Per altro, sulla crescita della Repubblica popolare come Stato, hanno pesato molto di più le figure dei suoi “mandarini” comunisti, coloro che – senza mai rubare la scena al leader – hanno lavorato alla costruzione del Paese moderno: l’eterno primo ministro Zhou Enlai e Deng Xiaoping, compagno della prima ora tenuto lontano dal potere per anni (ma non eliminato), che dopo il 1976 ha impresso la svolta decisiva alla Repubblica popolare. Deng reggerà il Paese per quasi vent’anni (muore nel 1997), senza assumere nessuna carica pubblica di primo piano. L’unico titolo che si tenne fu quello di presidente del Circolo del Bridge…
L’invenzione di Deng Xiaoping sembra consistere proprio in questo: conservare l’icona del “grande timoniere”, garanzia della continuità e dell’orgoglio nazionale, e cambiare (quasi) tutto il resto.
Cancellando, in particolare, quell’utopia di rivoluzione permanente con cui Mao aveva combattuto per 40 anni la formazione di una classe dirigente, mandando in galera o nei campi di rieducazione i funzionari “borghesi”, e inventando un continuo “ricambio sociale” che aveva azzerato ogni possibilità di crescita dei cittadini; ma che in compenso garantiva, a lui e a quelle porzioni di Partito a lui più fedeli, la continuità e il controllo assoluto del potere.

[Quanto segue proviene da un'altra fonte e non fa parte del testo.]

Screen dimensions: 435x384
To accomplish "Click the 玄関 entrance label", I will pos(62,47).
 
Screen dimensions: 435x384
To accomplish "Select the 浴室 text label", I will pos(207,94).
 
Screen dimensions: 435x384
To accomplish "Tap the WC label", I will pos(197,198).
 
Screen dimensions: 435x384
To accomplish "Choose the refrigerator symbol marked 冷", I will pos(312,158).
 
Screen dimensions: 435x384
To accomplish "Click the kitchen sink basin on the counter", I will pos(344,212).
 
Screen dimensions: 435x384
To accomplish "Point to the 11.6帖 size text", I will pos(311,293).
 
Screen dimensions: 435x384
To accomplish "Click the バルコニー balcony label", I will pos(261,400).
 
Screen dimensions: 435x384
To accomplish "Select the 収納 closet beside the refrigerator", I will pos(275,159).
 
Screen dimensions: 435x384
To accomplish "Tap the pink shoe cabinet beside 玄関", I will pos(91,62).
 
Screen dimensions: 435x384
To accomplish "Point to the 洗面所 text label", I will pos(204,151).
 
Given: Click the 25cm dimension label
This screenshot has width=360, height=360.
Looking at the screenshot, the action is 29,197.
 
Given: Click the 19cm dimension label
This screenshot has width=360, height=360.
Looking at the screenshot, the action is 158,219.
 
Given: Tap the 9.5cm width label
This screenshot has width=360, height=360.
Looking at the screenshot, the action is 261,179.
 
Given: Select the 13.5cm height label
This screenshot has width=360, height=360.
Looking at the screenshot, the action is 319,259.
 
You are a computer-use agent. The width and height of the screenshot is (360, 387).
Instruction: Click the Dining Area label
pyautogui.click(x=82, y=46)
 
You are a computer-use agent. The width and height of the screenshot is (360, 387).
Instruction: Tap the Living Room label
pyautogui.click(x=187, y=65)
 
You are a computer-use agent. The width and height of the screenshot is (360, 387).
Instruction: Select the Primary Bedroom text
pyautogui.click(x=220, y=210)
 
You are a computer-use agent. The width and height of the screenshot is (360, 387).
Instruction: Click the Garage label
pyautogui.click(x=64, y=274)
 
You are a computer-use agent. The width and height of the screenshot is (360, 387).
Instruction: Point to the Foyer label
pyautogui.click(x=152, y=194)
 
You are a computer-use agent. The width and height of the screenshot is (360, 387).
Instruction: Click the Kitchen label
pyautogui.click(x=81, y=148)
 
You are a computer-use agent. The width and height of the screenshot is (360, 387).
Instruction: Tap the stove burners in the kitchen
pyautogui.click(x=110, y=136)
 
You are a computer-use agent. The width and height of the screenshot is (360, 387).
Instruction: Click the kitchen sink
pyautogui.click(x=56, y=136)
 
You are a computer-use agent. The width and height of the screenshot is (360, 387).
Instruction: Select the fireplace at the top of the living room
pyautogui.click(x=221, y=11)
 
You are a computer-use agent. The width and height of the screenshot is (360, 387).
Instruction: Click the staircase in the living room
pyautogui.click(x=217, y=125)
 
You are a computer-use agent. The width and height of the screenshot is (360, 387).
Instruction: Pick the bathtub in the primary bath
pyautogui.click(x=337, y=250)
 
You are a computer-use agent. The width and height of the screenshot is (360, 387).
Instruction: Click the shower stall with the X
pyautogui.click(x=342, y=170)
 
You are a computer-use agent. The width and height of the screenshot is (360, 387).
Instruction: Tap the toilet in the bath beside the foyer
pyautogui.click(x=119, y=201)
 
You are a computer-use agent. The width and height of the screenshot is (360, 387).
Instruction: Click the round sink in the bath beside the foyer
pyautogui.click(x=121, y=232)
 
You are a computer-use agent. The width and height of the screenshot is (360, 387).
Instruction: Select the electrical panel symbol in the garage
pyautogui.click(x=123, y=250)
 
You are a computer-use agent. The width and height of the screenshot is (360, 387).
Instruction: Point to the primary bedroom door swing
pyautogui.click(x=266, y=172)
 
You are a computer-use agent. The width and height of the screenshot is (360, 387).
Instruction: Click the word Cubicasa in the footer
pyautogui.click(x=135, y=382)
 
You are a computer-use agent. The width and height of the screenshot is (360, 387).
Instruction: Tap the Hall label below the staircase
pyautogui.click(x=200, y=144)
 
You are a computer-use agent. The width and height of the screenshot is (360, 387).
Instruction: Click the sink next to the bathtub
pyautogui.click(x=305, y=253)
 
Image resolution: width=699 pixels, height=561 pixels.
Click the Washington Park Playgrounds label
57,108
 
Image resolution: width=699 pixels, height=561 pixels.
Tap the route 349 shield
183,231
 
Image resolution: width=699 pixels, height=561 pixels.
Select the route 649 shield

Per compiere questo profondo ricambio Deng non ha avuto alcun bisogno di passare a sistemi “occidentali” di rappresentanza (democrazia parlamentare, diritti civili ecc.), in un Paese dove non esistevano né la borghesia né il ceto medio; e anzi quanto andava accadendo in Unione Sovietica con Gorbaciov lo convinse della necessità di mantenere intatta l’egemonia in politica interna e internazionale del Partito comunista. L’innovazione si concentrò così sull’economia e il miglioramento delle condizioni di vita, con tutti i vantaggi e le complicazioni che ne sono seguiti – per esempio oggi in Cina la corruzione dei funzionari pubblici rappresenta il problema dei problemi…
A 40 anni dalla morte l’icona di Mao è sempre più sbiadita: sulla piazza Tian An Men, santuario della nazione, Mao è sempre al suo posto, gli sposini continuano ad andare in pellegrinaggio al suo mausoleo. Ma sul selciato è ricomparsa la statua di Confucio, il vero dio della continuità cinese, che incarna una sapienza (e un senso dello Stato) ben più antica e stabile del turbine delle Guardie Rosse. I libretti dei “Pensieri di Mao” continuano a essere esposti con riverenza come oggetti di culto, ma già ad Hong Kong non li vuole più nessuno, neanche sulle bancarelle dei mercatini. E il faccione del presidente viene sempre stampato sulle banconote del “denaro del popolo” (renminbi), ma la politica economica che quella moneta rappresenta è esattamente il contrario della sua: parla di integrazione nel sistema economico e finanziario mondiale, di rivalutazione in rapporto al dollaro, di sviluppo delle Borse di Hong Kong – Shenzen e Shanghai. E il mitico popolo, che non è mai sceso in piazza contro il Partito, non ha esitato a erigere barricate quando in un giorno solo i titoli azionari trattati a Shanghai persero un quarto del loro valore, bruciando i risparmi accumulati dal popolo “comunista” cinese.